The grand myth that's been taught to whole generations is that the government is "forced" to intervene when there is a downturn that leaves millions of people suffering. The classic example is the Great Depression of the 1930s. What most people are unaware of is there was no Great Depression until after politicians started meddling in the economy.
There was a stock market crash in October 1929 and unemployment shot up to 9% — for one month. Then unemployment started drifting back down until it was 6.3% in June 1930, when the first major federal intervention took place. That was the Smoot-Hawley tariff bill, which more than a thousand economists across the country pleaded with Congress and President Hoover not to enact.
But then, as now, politicians decided they had to "do something." Within 6 months, unemployment hit double digits. Then, as now, when "doing something" made things worse, many felt the answer was to do something more.
Both President Hoover and President Roosevelt did more—and more, and more. Unemployment remained in double digits for the entire remainder of the decade....
What about the track record of doing nothing? For more than the first century and a half of this nation, that was essentially what the federal government did — nothing. None of the downturns in all that time ever lasted as long as the Great Depression. An economic downturn in 1920-21 sent unemployment up to 12%. President Warren Harding did nothing, except for cutting government spending. The economy quickly rebounded on its own.
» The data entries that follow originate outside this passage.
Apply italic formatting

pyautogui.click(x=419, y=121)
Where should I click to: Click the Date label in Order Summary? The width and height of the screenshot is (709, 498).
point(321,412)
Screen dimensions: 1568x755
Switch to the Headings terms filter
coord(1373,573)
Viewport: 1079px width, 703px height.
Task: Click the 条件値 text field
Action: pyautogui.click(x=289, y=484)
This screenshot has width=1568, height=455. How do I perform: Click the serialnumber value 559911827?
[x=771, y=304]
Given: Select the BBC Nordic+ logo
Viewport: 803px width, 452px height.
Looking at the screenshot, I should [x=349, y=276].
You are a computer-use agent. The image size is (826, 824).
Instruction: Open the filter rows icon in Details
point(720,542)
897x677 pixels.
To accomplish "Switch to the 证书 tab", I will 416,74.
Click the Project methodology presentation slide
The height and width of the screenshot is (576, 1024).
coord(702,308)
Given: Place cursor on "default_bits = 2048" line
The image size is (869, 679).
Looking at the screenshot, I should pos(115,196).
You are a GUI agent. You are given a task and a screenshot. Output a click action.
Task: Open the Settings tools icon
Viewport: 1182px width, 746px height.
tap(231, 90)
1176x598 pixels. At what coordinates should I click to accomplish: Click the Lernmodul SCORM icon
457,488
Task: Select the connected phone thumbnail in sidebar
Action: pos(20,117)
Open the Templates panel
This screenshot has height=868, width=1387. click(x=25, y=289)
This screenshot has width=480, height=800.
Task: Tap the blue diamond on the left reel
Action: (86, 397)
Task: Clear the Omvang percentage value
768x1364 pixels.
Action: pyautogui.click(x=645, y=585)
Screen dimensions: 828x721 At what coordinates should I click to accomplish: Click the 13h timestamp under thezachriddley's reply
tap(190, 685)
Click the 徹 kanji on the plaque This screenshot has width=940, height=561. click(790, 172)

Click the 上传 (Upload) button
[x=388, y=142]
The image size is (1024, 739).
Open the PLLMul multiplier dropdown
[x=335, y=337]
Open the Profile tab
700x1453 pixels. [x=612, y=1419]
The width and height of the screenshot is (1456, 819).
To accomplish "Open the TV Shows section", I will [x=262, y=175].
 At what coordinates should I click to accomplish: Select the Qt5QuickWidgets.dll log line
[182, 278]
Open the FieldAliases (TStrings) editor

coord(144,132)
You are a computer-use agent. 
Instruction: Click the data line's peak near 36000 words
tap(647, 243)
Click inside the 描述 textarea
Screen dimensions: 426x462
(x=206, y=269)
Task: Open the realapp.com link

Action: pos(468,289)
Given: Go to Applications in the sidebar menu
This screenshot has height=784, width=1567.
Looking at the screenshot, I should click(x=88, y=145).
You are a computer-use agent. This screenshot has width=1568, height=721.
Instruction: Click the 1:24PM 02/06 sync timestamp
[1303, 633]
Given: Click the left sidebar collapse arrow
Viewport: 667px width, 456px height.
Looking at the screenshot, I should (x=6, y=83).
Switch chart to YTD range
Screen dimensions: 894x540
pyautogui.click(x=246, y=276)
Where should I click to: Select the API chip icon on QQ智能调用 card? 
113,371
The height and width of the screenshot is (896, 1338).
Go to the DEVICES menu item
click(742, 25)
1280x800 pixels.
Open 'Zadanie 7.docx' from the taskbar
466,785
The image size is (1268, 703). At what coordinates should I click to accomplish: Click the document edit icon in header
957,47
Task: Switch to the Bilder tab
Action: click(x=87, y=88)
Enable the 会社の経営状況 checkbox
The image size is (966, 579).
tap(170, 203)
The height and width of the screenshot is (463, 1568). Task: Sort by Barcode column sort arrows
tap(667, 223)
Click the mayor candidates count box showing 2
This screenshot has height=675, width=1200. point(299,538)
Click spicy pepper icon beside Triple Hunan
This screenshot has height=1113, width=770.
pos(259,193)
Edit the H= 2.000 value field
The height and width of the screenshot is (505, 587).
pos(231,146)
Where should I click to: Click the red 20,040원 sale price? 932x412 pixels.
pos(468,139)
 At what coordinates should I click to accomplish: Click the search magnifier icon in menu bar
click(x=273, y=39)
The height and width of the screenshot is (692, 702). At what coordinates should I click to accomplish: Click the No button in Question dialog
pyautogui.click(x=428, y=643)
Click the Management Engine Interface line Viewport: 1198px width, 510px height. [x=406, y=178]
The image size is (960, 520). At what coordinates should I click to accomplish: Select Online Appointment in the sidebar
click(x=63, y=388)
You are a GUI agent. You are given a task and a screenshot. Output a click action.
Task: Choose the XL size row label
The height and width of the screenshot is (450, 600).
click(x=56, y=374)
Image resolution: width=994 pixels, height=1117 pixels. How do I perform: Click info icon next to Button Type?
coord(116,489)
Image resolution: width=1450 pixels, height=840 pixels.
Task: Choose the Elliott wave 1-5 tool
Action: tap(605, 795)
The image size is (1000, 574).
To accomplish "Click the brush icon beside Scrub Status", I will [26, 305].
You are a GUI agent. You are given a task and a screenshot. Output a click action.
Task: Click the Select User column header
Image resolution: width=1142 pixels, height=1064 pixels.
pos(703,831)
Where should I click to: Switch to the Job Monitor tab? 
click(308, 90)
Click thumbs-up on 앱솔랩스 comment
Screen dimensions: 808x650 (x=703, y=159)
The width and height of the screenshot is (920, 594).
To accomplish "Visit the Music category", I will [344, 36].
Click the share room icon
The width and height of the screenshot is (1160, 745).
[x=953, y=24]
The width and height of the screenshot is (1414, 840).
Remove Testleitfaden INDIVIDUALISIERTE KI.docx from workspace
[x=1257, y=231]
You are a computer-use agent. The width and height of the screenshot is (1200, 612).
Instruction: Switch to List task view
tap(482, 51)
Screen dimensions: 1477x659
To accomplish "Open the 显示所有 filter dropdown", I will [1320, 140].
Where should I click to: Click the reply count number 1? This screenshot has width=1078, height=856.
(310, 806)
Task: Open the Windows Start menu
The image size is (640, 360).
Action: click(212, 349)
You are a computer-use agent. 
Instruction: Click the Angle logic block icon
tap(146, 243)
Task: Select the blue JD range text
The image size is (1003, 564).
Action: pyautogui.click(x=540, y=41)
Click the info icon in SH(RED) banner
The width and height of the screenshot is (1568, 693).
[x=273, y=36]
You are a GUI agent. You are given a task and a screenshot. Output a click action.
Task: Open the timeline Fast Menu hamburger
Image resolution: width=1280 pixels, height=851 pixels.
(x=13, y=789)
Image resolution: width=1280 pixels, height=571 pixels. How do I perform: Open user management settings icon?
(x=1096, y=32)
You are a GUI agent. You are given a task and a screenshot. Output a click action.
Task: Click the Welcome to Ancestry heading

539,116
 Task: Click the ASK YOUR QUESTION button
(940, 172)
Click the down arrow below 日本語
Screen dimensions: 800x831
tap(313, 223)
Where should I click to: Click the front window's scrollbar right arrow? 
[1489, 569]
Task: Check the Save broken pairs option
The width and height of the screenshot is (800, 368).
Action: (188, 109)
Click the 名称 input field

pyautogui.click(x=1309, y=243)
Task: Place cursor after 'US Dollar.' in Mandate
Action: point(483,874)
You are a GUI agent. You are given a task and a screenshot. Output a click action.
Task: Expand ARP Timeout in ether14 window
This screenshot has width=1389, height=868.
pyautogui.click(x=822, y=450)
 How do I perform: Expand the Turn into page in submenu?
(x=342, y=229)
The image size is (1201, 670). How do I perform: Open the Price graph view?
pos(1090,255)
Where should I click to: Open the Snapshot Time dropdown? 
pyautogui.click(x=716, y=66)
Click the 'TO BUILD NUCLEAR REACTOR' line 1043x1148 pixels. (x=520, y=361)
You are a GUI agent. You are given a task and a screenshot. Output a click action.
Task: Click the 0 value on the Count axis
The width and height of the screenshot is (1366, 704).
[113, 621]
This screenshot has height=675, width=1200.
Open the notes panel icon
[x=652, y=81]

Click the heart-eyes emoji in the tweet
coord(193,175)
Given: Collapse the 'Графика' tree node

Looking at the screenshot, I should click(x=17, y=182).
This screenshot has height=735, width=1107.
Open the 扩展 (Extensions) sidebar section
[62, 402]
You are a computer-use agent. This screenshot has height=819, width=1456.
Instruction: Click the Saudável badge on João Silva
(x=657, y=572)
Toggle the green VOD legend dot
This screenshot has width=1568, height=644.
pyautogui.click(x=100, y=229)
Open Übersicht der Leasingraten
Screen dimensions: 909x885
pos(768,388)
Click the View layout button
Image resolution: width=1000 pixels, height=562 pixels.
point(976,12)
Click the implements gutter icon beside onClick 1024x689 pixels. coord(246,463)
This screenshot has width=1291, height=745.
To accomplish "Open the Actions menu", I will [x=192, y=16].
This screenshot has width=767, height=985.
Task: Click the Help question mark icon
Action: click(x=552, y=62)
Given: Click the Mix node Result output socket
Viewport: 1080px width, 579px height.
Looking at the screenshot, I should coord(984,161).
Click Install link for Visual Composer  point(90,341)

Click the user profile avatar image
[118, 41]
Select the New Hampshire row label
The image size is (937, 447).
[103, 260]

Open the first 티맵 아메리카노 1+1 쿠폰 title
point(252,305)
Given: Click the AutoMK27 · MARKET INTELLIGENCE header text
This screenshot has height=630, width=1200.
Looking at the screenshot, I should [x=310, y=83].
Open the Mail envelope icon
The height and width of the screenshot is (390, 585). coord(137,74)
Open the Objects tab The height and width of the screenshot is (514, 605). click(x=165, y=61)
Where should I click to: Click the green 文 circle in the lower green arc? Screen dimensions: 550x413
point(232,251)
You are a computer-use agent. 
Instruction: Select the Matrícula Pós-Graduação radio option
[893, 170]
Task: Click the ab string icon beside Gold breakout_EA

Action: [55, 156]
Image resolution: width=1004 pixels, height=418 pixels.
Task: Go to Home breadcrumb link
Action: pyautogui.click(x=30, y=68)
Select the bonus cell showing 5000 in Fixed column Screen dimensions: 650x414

The problem with doing nothing is simple... doing nothing does not provide employment to the millions of members of the governing class who meddle in our lives to make their own livings. I'm not sure Tocqueville said this, but I know he would have understood it: when the number of people in government employment reaches a certain critical mass, it becomes its own constituency, and the opportunity to restrain the size of government without upheaval is lost. We're long since past the critical mass for the size of government in America.